The Smell of Rain …

At  the end of this story, it gives you two options. I think you will figure  out what option I chose.

A  cold March wind danced around the dead of night in Dallas as the doctor  walked into the small hospital room of Diana Blessing. She was still  groggy from surgery.

Her  husband, David , held her hand as they braced  themselves  for the latest  news. That afternoon of March 10, 1991, complications had  forced  Diana, only  24-weeks pregnant, to undergo an emergency  Cesarean to  deliver couple’s new daughter, Dana  Lu Blessing.

At 12 inches  long and weighing only one pound nine ounces, they already knew she was  perilously premature..

Still, the  doctor’s soft words dropped like bombs.

‘I  don’t think she’s going to make it,’ he said, as kindly as he could.

‘There’s  only a 10-percent chance she will live through the  night, and even  then, if by some slim chance she does make  it, her future  could be a very cruel one’

Numb  with disbelief, David and Diana listened as the doctor described the  devastating problems Dana would likely face if she  survived.

She would  never walk, she would never talk, she would  probably be  blind, and she would certainly be prone to other catastrophic conditions  from cerebral palsy to  complete mental  retardation, and on and on.

‘No! No!’  was all Diana could say.

She and  David , with their 5-year-old son Dustin, had long dreamed of the day they  would have a daughter to become a family of four.

Now, within  a matter of hours, that dream  was slipping  away

But  as those first days passed, a new agony set in for  David and Diana.  Because Dana ‘s underdeveloped nervous system was  essentially  ‘raw’, the lightest kiss or caress only  intensified her  discomfort, so they couldn’t even cradle their tiny baby girl against  their chests to offer the strength of their love. All they could do, as  Dana  struggled  alone beneath the ultraviolet light in the tangle of tubes and wires, was  to pray that God would stay close to their precious little girl.

There was never a moment when Dana suddenly grew  stronger.

But  as the weeks went by, she did slowly gain an ounce  of  weight  here and an ounce of strength there.

At  last, when Dana turned two months old. her parents were able to hold her  in their arms for the very first time.

And  two  months later, though doctors continued to gently  but  grimly  warn that her chances of surviving, much less living any kind of normal  life, were next to zero, Dana went home from the hospital, just as her  mother had predicted.

Five  years later, when Dana was a petite but feisty young girl with glittering  gray eyes and an unquenchable zest for life.

She  showed no signs whatsoever of any mental or  physical  impairment.

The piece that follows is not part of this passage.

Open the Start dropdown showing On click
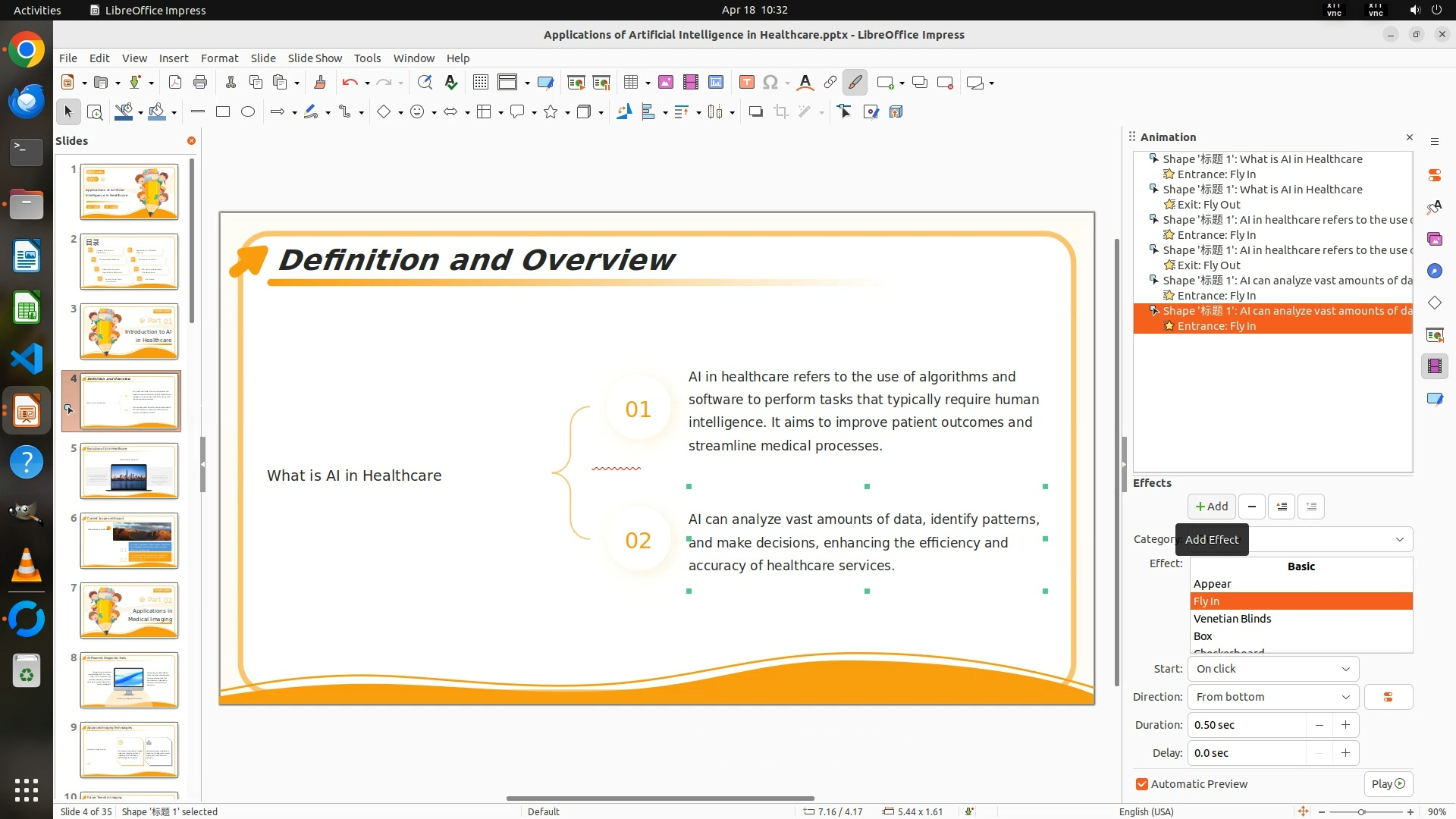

Simply, she was everything a little  girl  can be and more. But that happy ending is far from the end of her  story.

One  blistering afternoon in the summer of 1996 near  her  home  in Irving , Texas , Dana was sitting in her mother’s  lap  in  the bleachers of a local ball park where her brother Dustin’s baseball  team was practicing.

As always, Dana was chattering nonstop  with her mother and several other   adults  sitting nearby, when she suddenly fell  silent . Hugging  her arms across her chest, little Dana asked,  ‘Do  you smell that?’

Smelling  the air and detecting the approach of a  thunderstorm,  Diana replied, ‘Yes, it smells like rain.’

Dana closed her  eyes and again asked, ‘Do you smell that?’

Once  again, her mother replied,  ‘Yes,  I think we’re about to get wet. It smells like rain.’

Still  caught in the moment, Dana shook her head, patted her thin shoulders with  her small hands and loudly announced,

‘No, it smells like  Him.

It  smells like God when you lay your head on His chest.’

Tears  blurred Diana’s eyes as Dana happily hopped down to play with the other  children.

Before the rains came, her daughter’s words  confirmed what Diana and all the members of the extended Blessing family  had known, at least in their hearts, all along.

During  those long days and nights of her first two  months  of  her life, when her nerves were too sensitive for them  to  touch  her, God was holding Dana on His chest and it is His loving scent that she  remembers so well.